Many parents with children who have been diagnosed with asthma have taken steps to control it, meeting with a physician to get medication, identifying allergens—like dust, pollen or cat fur—that might trigger attacks and taking steps to lower their children's exposure. But when kids go back to school, it becomes harder to do so. Too often, the ALA says, parents don't think to sit down with the school staff and share information about their child's condition.

When Leia Schwartz was diagnosed with asthma at 3 years old, her parents didn't realize how serious the condition was. Two years later, the Miami girl suffered an attack so severe that her lung collapsed and she remained hospitalized in critical condition for more than two weeks. "We almost lost her," says her mother, Laura.
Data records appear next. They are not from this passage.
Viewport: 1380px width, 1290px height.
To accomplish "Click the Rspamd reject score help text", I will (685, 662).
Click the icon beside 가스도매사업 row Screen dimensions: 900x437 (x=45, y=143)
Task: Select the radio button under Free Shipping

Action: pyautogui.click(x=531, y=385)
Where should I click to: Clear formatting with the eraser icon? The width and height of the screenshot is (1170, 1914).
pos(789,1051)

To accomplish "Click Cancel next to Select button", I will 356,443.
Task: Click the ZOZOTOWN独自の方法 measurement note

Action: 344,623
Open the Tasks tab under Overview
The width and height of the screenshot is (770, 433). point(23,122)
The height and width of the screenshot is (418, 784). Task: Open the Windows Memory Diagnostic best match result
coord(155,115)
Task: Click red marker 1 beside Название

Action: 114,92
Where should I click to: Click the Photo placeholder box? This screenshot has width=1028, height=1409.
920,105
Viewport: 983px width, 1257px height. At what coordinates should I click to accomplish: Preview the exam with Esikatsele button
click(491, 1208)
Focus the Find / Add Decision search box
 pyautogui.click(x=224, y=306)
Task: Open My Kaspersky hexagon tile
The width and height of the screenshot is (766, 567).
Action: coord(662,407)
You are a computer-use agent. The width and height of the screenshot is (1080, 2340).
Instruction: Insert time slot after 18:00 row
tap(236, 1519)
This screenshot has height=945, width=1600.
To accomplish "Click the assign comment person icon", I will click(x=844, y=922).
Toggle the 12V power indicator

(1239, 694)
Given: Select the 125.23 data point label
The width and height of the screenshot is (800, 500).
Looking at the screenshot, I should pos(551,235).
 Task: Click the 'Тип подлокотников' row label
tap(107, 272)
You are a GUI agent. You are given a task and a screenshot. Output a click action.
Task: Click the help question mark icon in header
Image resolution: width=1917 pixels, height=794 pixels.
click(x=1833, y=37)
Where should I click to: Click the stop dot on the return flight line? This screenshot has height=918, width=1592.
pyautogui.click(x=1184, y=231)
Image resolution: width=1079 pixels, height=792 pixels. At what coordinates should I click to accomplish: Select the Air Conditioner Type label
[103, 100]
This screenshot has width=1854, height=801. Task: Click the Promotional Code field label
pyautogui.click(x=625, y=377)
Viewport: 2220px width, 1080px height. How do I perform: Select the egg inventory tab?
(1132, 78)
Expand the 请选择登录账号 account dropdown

Leia survived. But each year, more than 4,200 Americans die from the disease—about 5 percent of them children. Leia's parents were determined to make sure she wouldn't risk being among them. They now meet each school year with her principal and teachers to review her symptoms, asthma triggers and medications and to establish an action plan for her in case her asthma flares up. They've arranged to have Leia, now 10, spend gym class and recess in the library reading to kids in the younger grades, which she enjoys. And the school staff keeps her medication in the office, along with a list of the Schwartzes' contact numbers.

The ALA recommends all parents with asthmatic children take similar steps—working with a physician to create a written back-to-school plan that includes individualized information about the child's particular symptoms, attack triggers, daily medications, rescue inhaler (one that can be used if an attack has started), limitations on physical activity and specific instruction about what to do and whom to call if a child gets an attack at school. The plan should be shared with the school nurse, administrator and the child's teachers. The group also recommends that asthmatic children get vaccinated against influenza, another potential trigger. (For more information or to download an action plan form, go to

Leia, now in fifth grade, still has to be hospitalized occasionally. But both the frequency and length of her visits have decreased since the family created an action plan to manage her asthma, and her episodes have become less severe now that teachers can detect problems earlier and call her parents. "I'm afraid to think what would happen if we didn't have the plan," says her father, David Schwartz. "It's made a huge difference."